Problem to solve
Transcribe every entry that follows, word for word, and omit the images.

----

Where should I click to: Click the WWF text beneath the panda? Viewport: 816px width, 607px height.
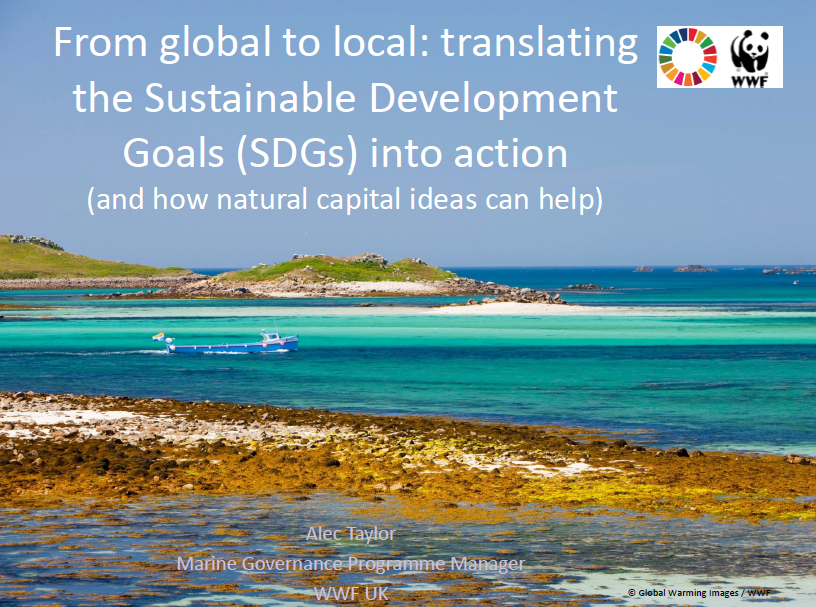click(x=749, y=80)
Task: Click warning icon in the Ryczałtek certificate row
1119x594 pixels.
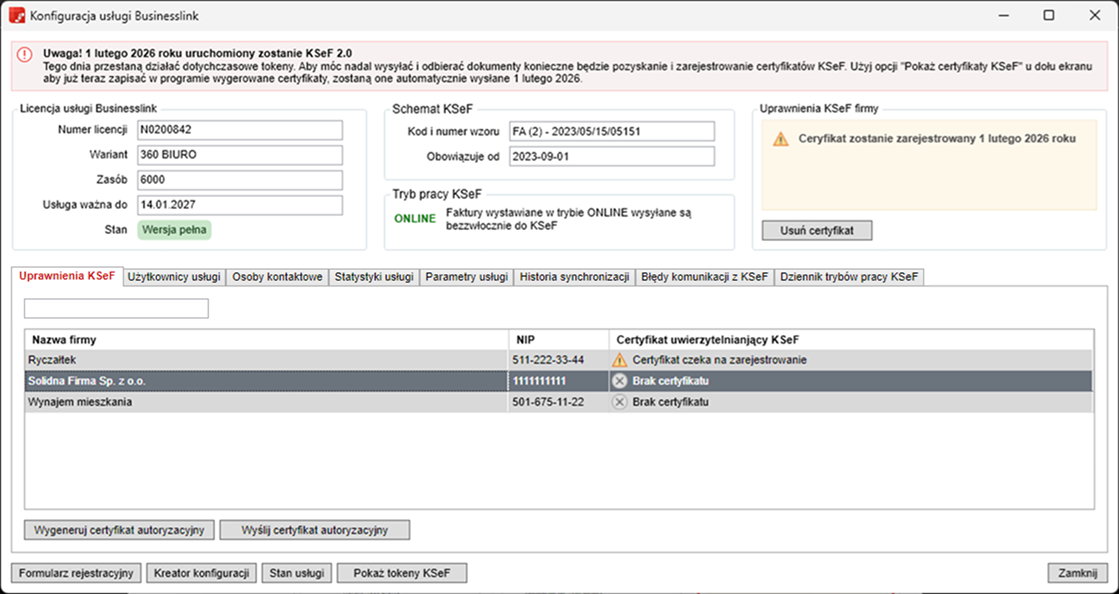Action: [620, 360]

----

Problem solution
Where should I click to: Click the WWF text beneath the panda? Viewport: 816px width, 607px height.
click(x=749, y=80)
Task: Click warning icon in the Ryczałtek certificate row
1119x594 pixels.
Action: [620, 360]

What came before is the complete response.